Jackson McDonald is among the traditional law firms now embracing the technology revolution. It has developed a web tool, Get Paid Quick, to help construction clients lodge legal claims faster and more cheaply in payment disputes under Western Australia’s Construction Contracts Act.
“We noticed small subcontractors were often not bothering to use the dispute resolution machinery in the law and were writing off claims of up to A$50,000 because they felt it was either too complex and time-consuming to prepare themselves or too expensive to hire a lawyer,” says Thomas Jacobs, partner at the firm.

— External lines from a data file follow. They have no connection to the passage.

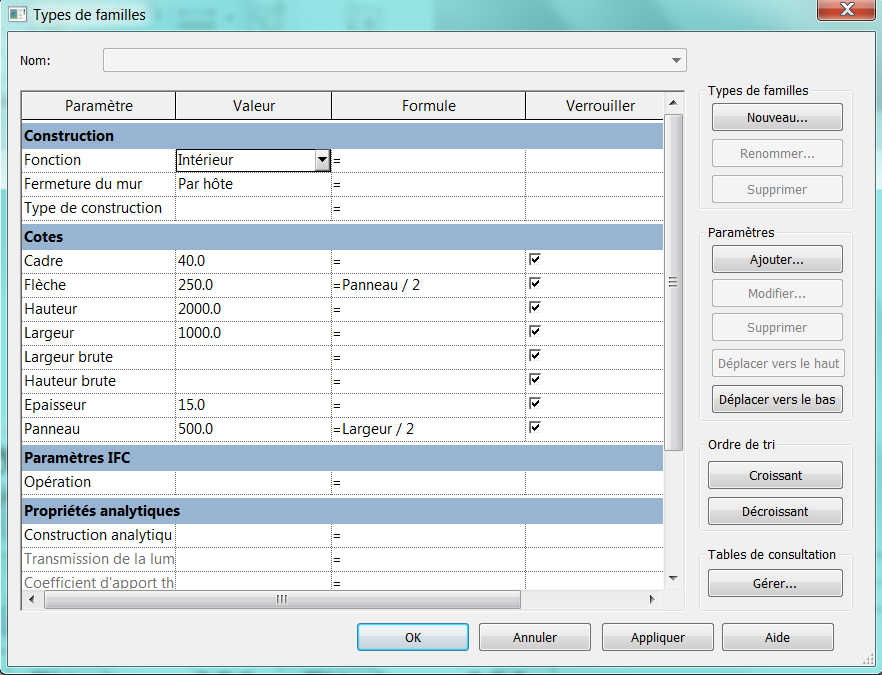Screen dimensions: 882x675
Task: Click the Nouveau button under Types de familles
Action: click(x=776, y=116)
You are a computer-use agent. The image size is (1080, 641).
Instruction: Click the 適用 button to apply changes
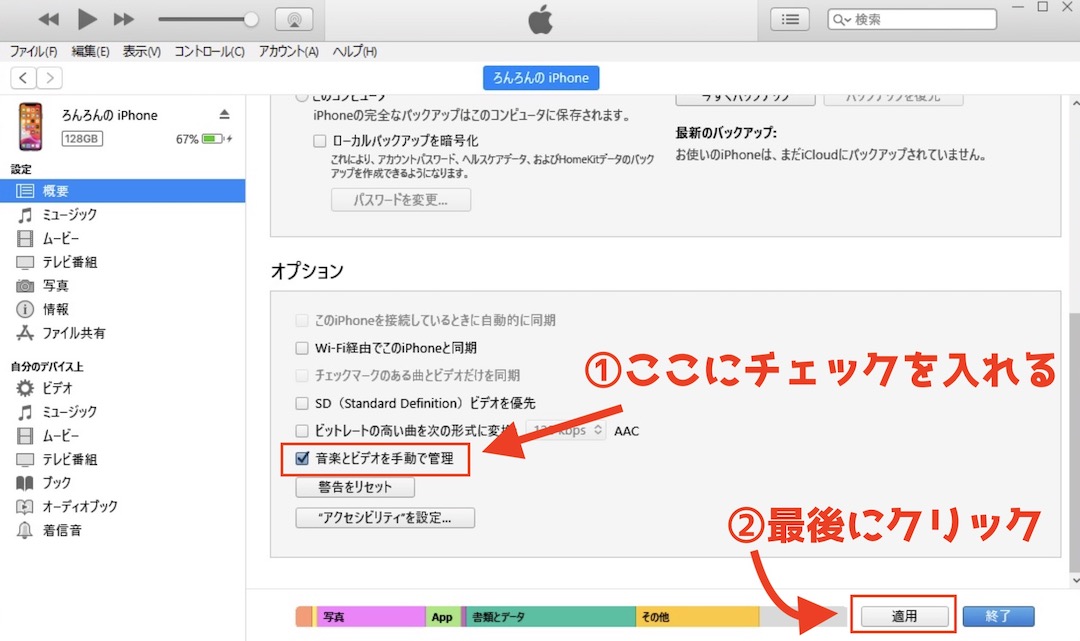tap(902, 616)
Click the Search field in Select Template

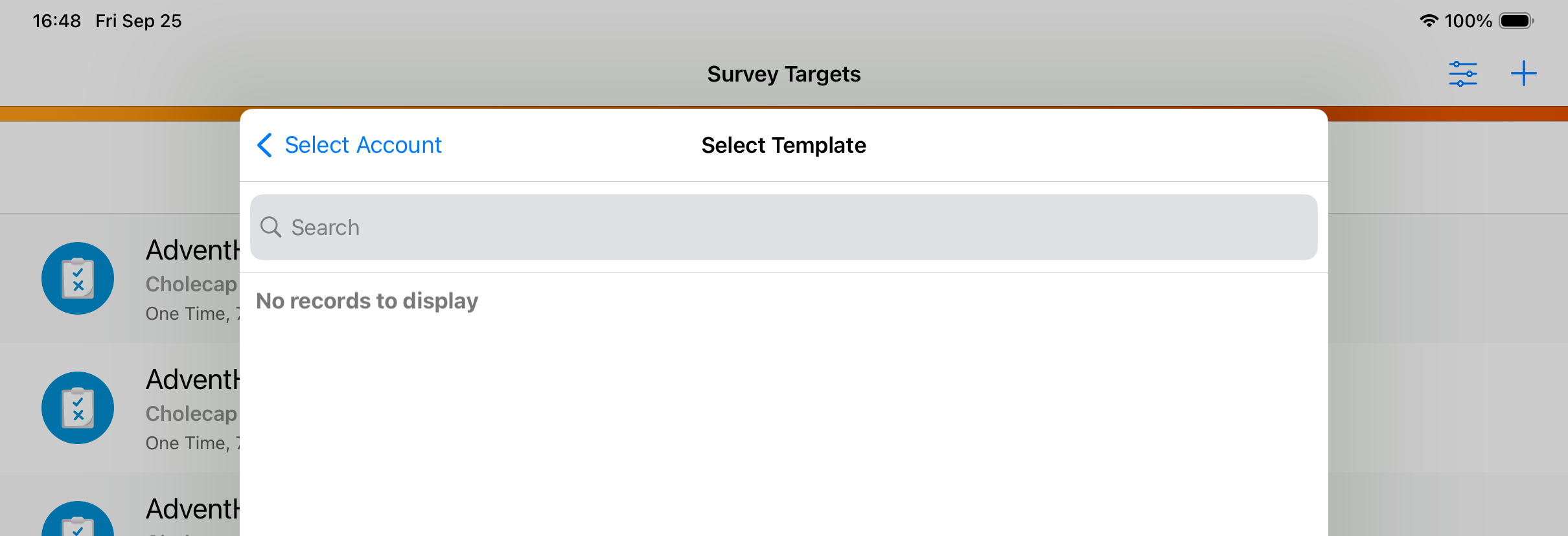click(784, 227)
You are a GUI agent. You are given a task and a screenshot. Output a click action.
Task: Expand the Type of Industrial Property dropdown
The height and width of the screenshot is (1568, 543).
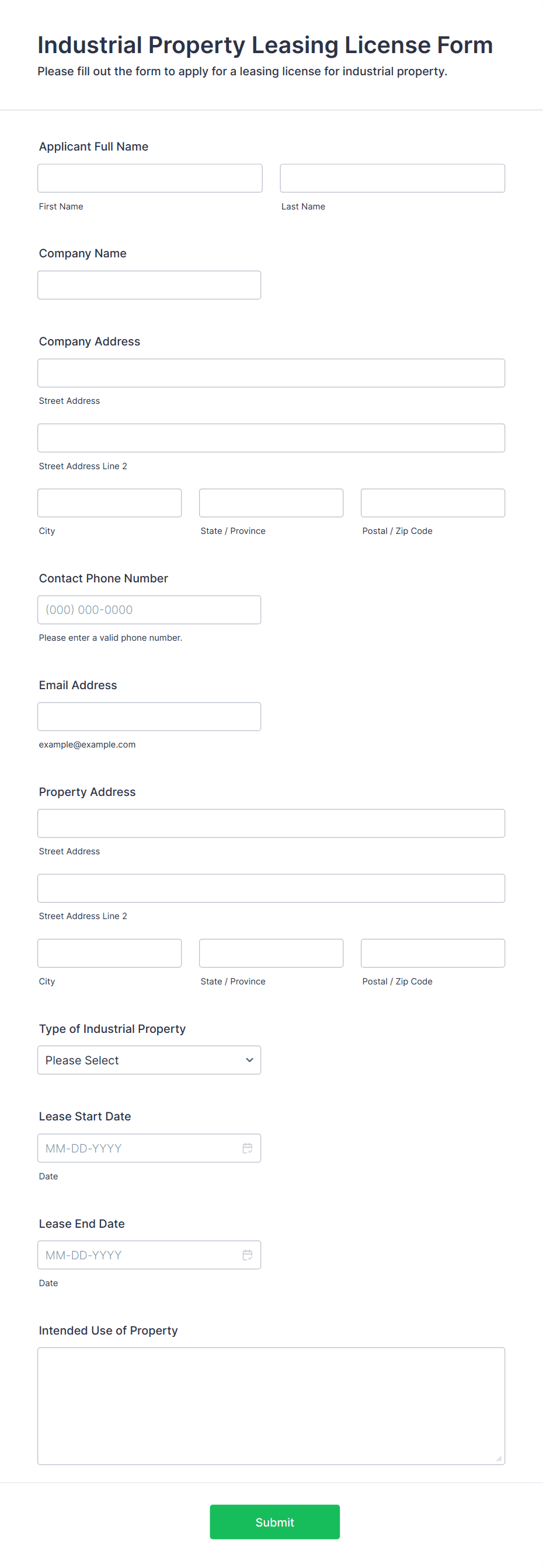(x=149, y=1060)
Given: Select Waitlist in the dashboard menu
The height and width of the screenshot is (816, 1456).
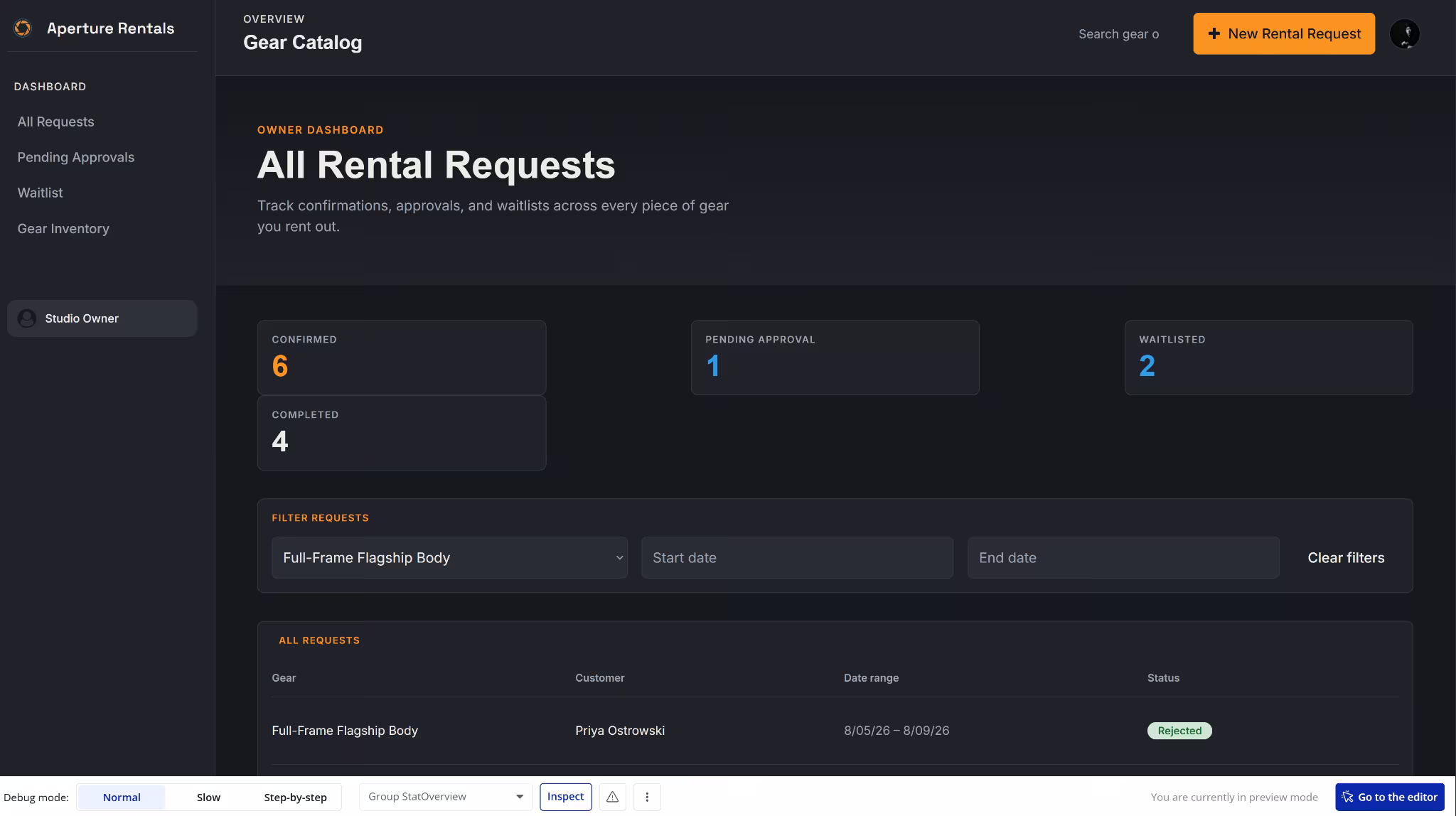Looking at the screenshot, I should [x=40, y=193].
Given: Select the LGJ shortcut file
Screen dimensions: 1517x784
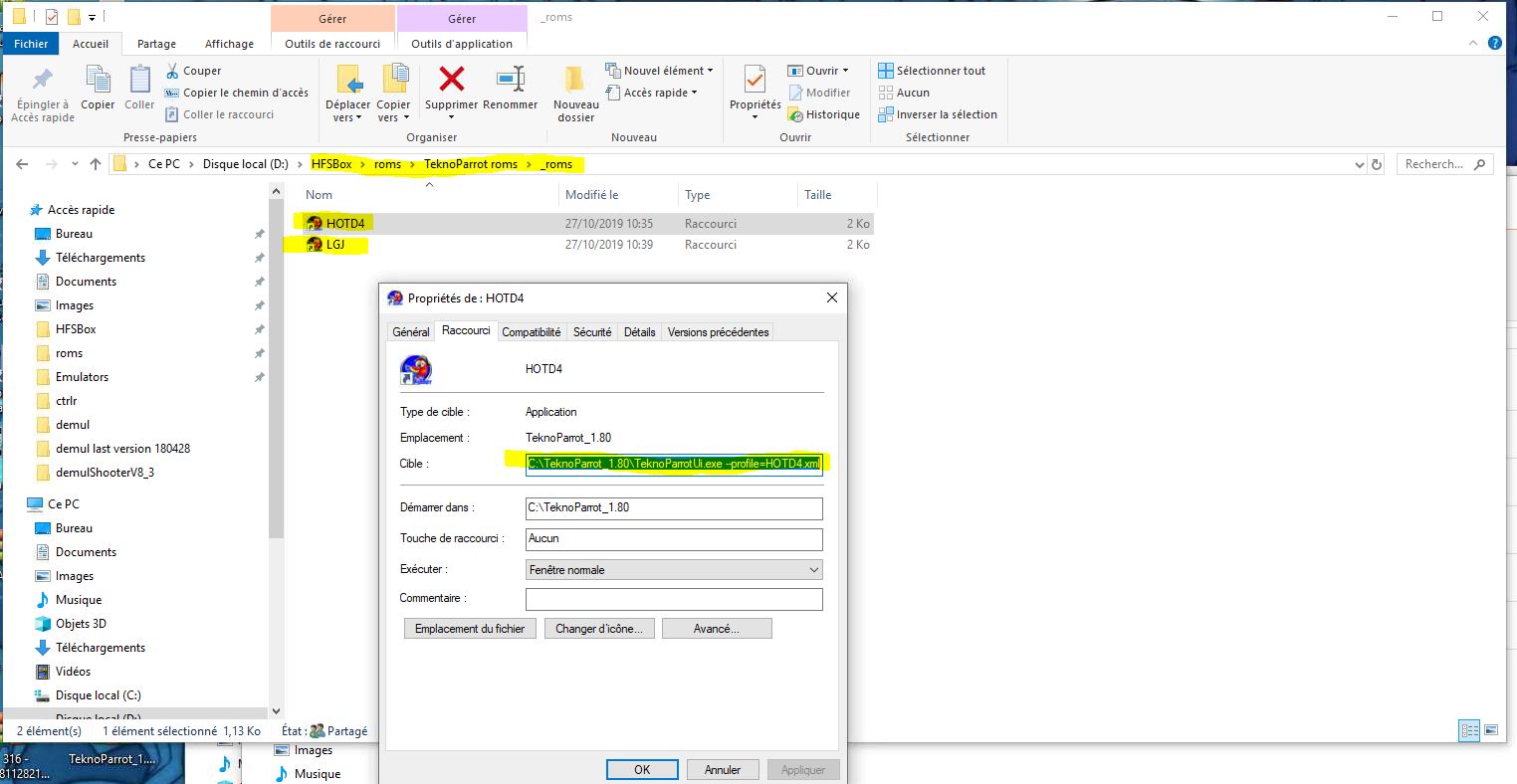Looking at the screenshot, I should 334,245.
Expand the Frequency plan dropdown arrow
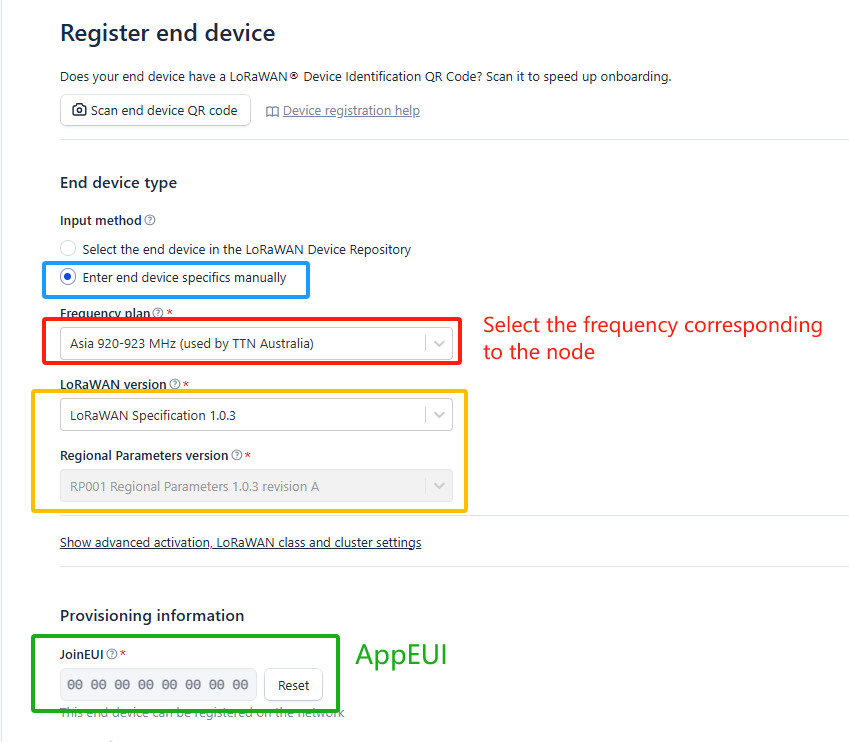This screenshot has height=742, width=849. (439, 343)
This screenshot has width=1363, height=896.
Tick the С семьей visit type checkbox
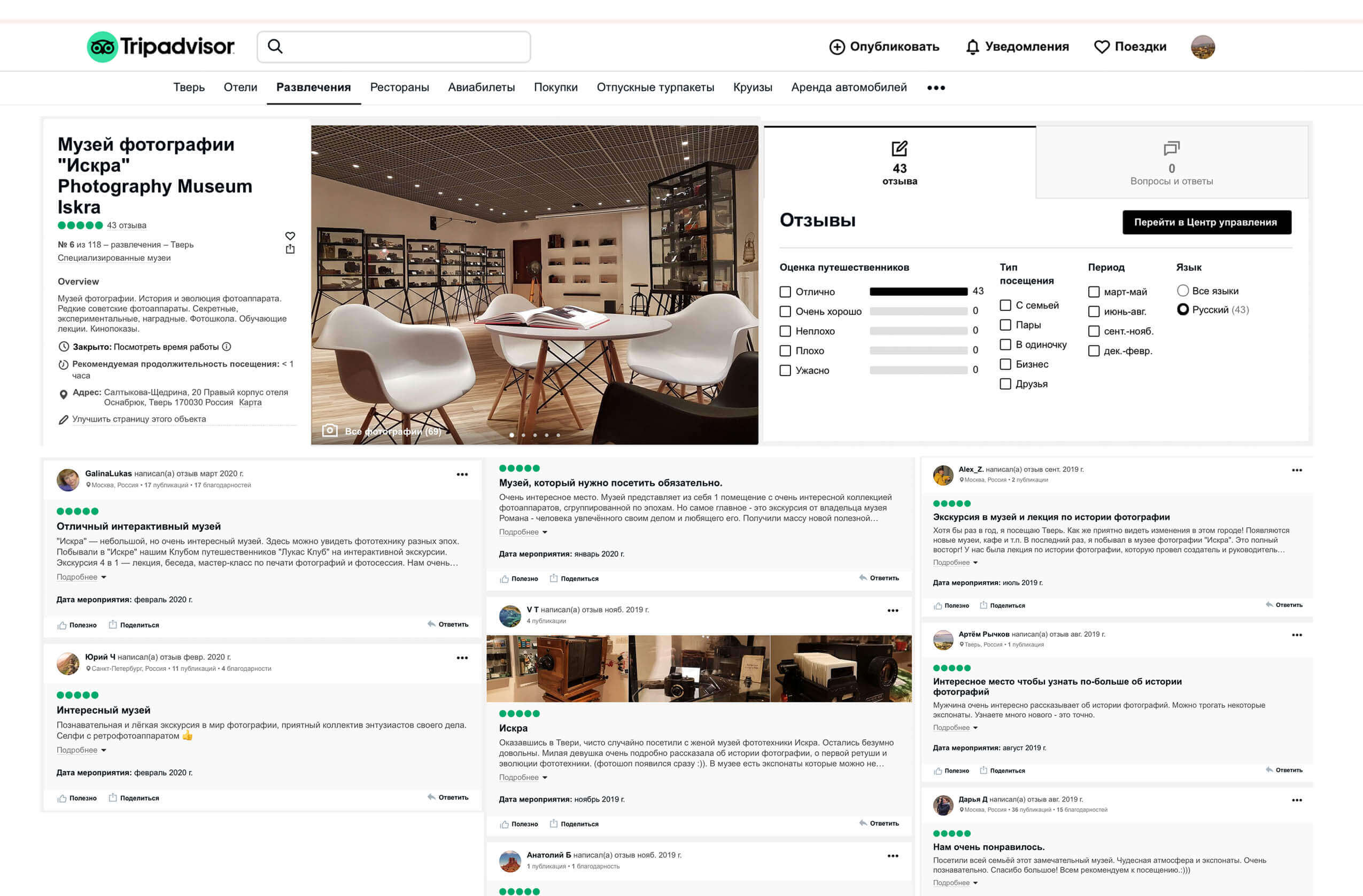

He and his team joined forces with a tech business to develop a web-based app that provides a low-cost online application process that takes as little as an hour to complete and ends the need for a lengthy meeting with a lawyer.
“Technology and automation enable us to compete with larger law firms and also tap into markets [that] in the past would have been prohibitively expensive,” says Mr Jacobs.
Intensifying competition is also pushing Australian law firms to change how they work as they attempt to outpace domestic rivals at home and, increasingly, overseas.
Last year, law firm Ashurst created a team comprising lawyers, support services and a project manager to work on Project 90, a brainstorming initiative to streamline the firm’s finance projects. The team spends 90 days identifying areas for improvement, solving particular problems and working on new approaches.
Nichola Shaw, counsel and legal operations executive at Ashurst, says the project was spurred by greater competition, pressure on margins and clients’ demands for greater use of technology in legal matters: “The initiative is now being rolled out by the Ashurst finance team in London.”
One of the most significant innovations resulting from Project 90 is saving the firm up to A$1m a year. It has automated the process to generate “transaction bibles”, files containing all the executed legal documents at the conclusion of a financial matter or transaction. “We have reduced the production time for transaction bibles from several hours to 10 minutes and delegated the task away from junior lawyers to non-legal staff,” says Ms Shaw.
Although Australian law firms are embracing innovation and diversifying, academics warn that further convergence of the legal and consultancy sectors is likely.
“The Big Four are relatively larger in Australia in terms of revenues as a proportion of gross domestic product than they are in pretty much any market they operate in,” says Ian Gow, a professor at the University of Melbourne. PwC’s legal services unit, for instance, the biggest among the Big Four, has a team of 140 lawyers and 30 partners.
“Australian law firms are doing good stuff — forging partnerships overseas and introducing technology. But it is very difficult for them to match the Big Four in terms of scale,” says John Flood, professor of law and society at Griffith University in Queensland.
“We will see the boundaries become even more fuzzy between the consultancy and legal services markets — only tradition is keeping them apart.”